-- WHAT IS BEING ASKED --
Swap every "screenshot" for "capture" in the records below and give them back otherwise unchanged.

-- INFORMATION SUPPLIED --
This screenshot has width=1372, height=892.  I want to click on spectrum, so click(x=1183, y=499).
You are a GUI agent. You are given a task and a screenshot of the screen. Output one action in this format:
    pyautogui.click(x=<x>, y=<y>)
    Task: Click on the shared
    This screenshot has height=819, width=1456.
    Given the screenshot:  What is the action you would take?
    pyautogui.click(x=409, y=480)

-- COMPLETE OUTPUT --
This capture has width=1372, height=892.  I want to click on spectrum, so click(x=1183, y=499).
You are a GUI agent. You are given a task and a capture of the screen. Output one action in this format:
    pyautogui.click(x=<x>, y=<y>)
    Task: Click on the shared
    This capture has height=819, width=1456.
    Given the capture:  What is the action you would take?
    pyautogui.click(x=409, y=480)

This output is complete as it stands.